Photo/Illutration ‘Gassho-zukuri’ steep thatched-roof houses in Shirakawa-go, a UNESCO World Heritage site (Kazuhiro Nagashima)

SHIRAKAWA, Gifu Prefecture--Villagers in this renowned UNESCO World Heritage site came together to re-thatch the roof of a multitiered house here for the first time in five years on May 13.

The traditional re-thatching of the roof of a “gassho-zukuri” structure was undertaken by a mutual assistance group formed by local residents called “Yui,” which has helped preserve the settlement and plays a vital role in the re-thatching of roofs.

Around 150 villagers threw themselves into the effort.

According to the Shirakawa village board of education, this was the first re-thatching in Shirakawa-go in five years.

Work on May 13 involved climbing the steep roof of the living quarters at Myozenji temple, which was built in the latter half of the Edo Period (1603-1867), to lay down the thatch. The roof had not been re-thatched in 36 years.
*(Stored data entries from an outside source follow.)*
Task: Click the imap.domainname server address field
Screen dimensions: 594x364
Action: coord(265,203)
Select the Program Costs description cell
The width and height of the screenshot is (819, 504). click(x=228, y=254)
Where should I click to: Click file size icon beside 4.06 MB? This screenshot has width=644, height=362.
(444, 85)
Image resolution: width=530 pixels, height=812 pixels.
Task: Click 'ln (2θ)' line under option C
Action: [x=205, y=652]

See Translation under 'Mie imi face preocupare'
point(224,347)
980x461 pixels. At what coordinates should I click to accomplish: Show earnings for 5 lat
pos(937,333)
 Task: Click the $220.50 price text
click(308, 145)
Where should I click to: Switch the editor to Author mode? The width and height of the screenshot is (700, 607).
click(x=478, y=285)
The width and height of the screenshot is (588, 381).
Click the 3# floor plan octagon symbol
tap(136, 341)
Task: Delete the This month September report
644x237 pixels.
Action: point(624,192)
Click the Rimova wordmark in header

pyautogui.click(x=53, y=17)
Craftsmen began working from late April to remove the old roof. About 9,000 bundles of thatch were prepared for the work on the roof by local residents who climbed on top of the 15-meter-high structure. Even village children got in the act, helping to transport the thatch for placement on the roof.
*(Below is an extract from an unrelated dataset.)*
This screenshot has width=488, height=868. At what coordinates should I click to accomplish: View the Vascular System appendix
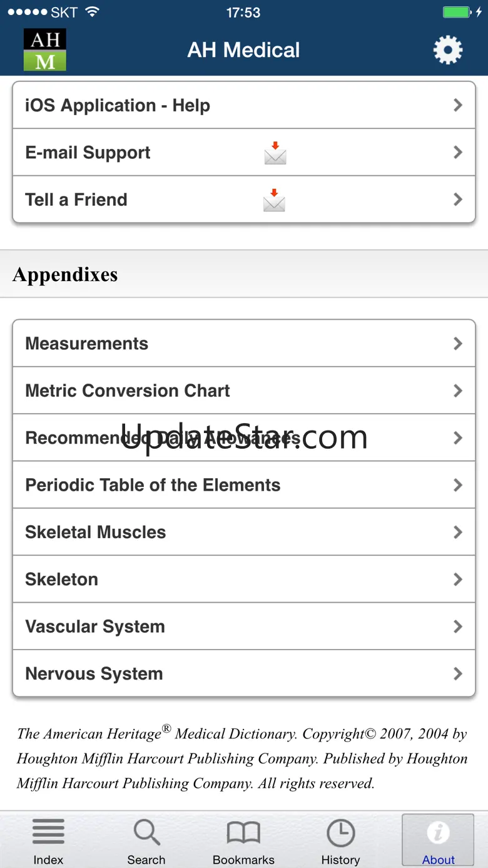[95, 626]
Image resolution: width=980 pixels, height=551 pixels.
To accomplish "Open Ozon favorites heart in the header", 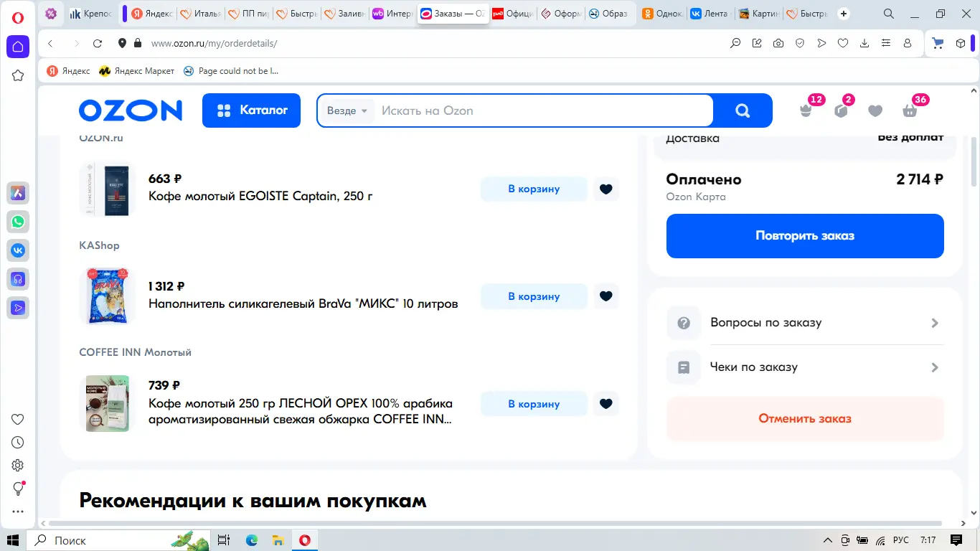I will point(875,110).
The lack of thatch and the novel coronavirus pandemic pushed back the rethatching work by the Yui.

An education board official said while craftsmen could be asked to do all the rethatching work, having the Yui do it was one way of having younger members of the group learn about how the work progresses as well as heighten awareness among residents about the importance of preserving the landscape and passing down time-honored traditions.